__Excerpt provided__:
The **visual feedback loop** is the design analogue of the operator-seam test loop: a design source-of-truth (≈ feature tests), a lookbook that renders it (≈ headless client), and a live-refresh preview server (≈ fast test runner) together **crystallise taste into determinism** — capture an aesthetic decision once, replay it deterministically across every prompt and session. The Design system & visual feedback-loop assessor checks:
- Design source-of-truth exists and is traceable — a two-layer
docs/product/DESIGN_SYSTEM.md (YAML token front-matter for the normative what + ## rationale sections for the why), linked from CLAUDE.md as a graph node (not a project-root DESIGN.md, not inlined into CLAUDE.md), tracing up to the documented personas/goals. Flag fabricated or ad-hoc tokens (a hex here, a spacing value there) with no source-of-truth behind them.
- A lookbook exists and renders the system — a lookbook at
docs/product/lookbook/ that renders the tokens: living (imports the real components, so it can't drift) where a component system exists, or reference (curated, tagged screenshots) before one does. It should cover the key components and screen states and trace up to the source-of-truth. Flag a stale or absent lookbook.
- A live-refresh feedback loop exists — design AND marketing artifacts (the lookbook, landing-page proposals, decks, one-pagers) have an edit→see-instantly loop — the project's existing HMR where it has one, else the reference static server — rather than a manual rebuild-and-reload tax. Flag visual artifacts with no live-preview loop as a visual feedback-loop gap — the design analogue of a missing test seam.
Applicability: like the layered-coverage check, this dimension is conditional — it applies when the project has a user-facing visual surface or produces marketing artifacts. Skip it for a pure backend or library with no visual output.
Give each assessor:
- **Scope** — its one dimension, and which part of the repo to read (whole repo, or an area for large codebases).

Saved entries

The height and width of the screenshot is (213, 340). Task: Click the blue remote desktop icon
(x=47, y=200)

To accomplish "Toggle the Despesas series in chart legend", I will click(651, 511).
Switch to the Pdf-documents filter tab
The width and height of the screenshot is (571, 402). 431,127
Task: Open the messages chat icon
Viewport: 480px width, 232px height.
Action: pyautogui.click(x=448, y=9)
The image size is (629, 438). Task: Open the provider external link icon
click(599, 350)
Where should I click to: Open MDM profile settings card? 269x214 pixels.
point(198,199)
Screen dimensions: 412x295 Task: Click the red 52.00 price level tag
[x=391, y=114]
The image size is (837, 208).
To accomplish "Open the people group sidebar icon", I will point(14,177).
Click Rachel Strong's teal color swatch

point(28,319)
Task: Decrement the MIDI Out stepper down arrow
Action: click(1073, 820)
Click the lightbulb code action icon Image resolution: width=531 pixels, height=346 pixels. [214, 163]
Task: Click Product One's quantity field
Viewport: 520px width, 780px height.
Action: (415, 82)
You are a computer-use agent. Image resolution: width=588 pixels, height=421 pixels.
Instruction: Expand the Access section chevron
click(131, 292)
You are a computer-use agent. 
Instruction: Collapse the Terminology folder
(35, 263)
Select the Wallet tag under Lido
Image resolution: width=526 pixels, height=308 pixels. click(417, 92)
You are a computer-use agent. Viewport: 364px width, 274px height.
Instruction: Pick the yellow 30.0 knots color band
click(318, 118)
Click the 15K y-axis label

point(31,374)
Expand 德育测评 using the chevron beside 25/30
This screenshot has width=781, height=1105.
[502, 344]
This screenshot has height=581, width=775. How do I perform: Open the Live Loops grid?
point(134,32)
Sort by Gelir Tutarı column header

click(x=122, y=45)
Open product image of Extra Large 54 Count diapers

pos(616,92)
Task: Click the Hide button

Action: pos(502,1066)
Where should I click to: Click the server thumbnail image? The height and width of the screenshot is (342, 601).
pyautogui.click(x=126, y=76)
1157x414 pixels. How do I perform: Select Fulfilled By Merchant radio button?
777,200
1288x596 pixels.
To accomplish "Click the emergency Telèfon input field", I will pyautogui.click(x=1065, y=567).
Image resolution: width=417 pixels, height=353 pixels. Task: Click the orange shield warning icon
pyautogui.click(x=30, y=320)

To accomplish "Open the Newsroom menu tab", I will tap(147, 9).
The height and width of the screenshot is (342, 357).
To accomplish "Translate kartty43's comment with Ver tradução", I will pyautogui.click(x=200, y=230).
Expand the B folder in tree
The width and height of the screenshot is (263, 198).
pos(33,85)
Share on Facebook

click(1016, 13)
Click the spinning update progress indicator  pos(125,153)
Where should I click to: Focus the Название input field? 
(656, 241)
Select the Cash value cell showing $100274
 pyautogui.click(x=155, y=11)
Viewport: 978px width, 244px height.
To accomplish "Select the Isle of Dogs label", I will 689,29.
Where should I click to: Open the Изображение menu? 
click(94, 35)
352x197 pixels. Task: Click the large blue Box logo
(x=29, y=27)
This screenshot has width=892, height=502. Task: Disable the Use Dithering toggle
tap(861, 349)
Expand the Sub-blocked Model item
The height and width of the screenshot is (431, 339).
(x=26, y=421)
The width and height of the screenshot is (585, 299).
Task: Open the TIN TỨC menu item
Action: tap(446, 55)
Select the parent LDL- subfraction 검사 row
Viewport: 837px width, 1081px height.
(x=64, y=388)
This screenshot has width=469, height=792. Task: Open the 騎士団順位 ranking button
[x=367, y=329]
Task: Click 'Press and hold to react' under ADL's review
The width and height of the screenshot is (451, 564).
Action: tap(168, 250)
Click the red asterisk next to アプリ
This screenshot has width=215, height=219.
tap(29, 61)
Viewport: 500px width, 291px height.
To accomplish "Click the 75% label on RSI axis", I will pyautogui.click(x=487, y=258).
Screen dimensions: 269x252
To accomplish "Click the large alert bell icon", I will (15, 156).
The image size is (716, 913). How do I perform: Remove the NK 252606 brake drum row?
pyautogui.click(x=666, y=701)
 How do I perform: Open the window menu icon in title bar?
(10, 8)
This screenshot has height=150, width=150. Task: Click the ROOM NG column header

__Task A__: List the design and marketing artifacts that the excerpt on the visual feedback loop names as needing an edit→see-instantly loop.
__Task B__:
Answer from the excerpt on the visual feedback loop, marking each answer with the matching numeral:
(i) At what path should the lookbook live?
(ii) What part of the design source-of-truth holds the normative what?
(iii) For what kind of project should this dimension be skipped?
__Task C__: Pick up the excerpt on the visual feedback loop after its final sentence and keep writing it.

__Response box A__:
- the lookbook
- landing-page proposals
- decks
- one-pagers

__Response box B__:
(i) docs/product/lookbook/
(ii) The YAML token front-matter.
(iii) A pure backend or library with no visual output.

__Response box C__:
- **Read-only** — "Assess and report only. Do not modify, create, or commit any files."
- **Rubric** — the dimension's checklist (from the table), framed as "rate how well the repo does this, with evidence."
- **Required output** (so you can synthesise cleanly):
- **Rating** — `Strong` / `Partial` / `Weak` for the dimension.
- **Findings** — concrete, each citing file/path evidence (not "tests are weak" but "`src/checkout.ts` has no tests; `auth.test.ts` mocks the internal `UserStore`, coupling to implementation").
- **Recommendations** — specific changes, each with rough effort (S/M/L) and the promode principle it serves.
Synthesise into:
# Promode Methodology Audit — <repo>
## Overall alignment
<2–4 sentences. Per-dimension rating: Framing <R> · Tests <R> · Knowledge <R> · Architecture <R> · Observability <R> · Design <R> · Hygiene <R>>
## Findings by dimension
### <Dimension> — <rating>
- <finding with file evidence>
## Prioritised action plan
Ranked across all dimensions by impact × effort. Each item:
**[Now/Next/Later] <change>** — why it matters for promode · effort S/M/L · suggested executor (`promode:<agent>`)
- Now = high impact, low/medium effort (unblocks agents working effectively — e.g. "no fast test loop", "no loaded CLAUDE.md orientation", "a critical workflow rule reachable only by a link an agent may never follow"). Next = high impact, higher effort. Later = lower impact / nice-to-have.
- Lead with the items that most improve an agent's ability to work the codebase (a fast feedback loop and a usable knowledge root usually rank highest — they compound).
- Keep every item actionable and concrete; tie each to the promode agent that would execute it.